Find every line with the string "computer" in the material below and copy it.
◇ ◇ ◇ ◇ ◇ ◇ ◇
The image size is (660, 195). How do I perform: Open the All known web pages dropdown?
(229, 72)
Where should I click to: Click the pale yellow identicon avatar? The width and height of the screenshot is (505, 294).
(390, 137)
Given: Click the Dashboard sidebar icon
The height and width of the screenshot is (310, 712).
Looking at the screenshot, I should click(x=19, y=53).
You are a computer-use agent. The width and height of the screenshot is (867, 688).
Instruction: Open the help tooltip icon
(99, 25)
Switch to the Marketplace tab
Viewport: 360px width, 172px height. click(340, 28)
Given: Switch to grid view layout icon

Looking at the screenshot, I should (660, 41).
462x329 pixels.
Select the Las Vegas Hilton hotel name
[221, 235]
◇ ◇ ◇ ◇ ◇ ◇ ◇
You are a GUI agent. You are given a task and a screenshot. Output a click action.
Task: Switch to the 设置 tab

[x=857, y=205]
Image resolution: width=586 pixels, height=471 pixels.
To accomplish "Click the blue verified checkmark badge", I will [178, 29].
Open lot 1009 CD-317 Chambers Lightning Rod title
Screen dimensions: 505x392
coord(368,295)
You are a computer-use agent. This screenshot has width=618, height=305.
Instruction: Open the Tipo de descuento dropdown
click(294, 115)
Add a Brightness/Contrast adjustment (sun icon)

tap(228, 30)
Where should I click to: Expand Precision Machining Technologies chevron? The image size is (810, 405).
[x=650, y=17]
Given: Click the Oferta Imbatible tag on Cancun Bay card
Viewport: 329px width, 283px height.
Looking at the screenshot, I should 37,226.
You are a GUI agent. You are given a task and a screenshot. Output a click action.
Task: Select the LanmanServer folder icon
◇ ◇ ◇ ◇ ◇ ◇ ◇
Solution to the problem →
You are a computer-use agent. The width and height of the screenshot is (867, 688).
You are a computer-use agent. This screenshot has width=618, height=305.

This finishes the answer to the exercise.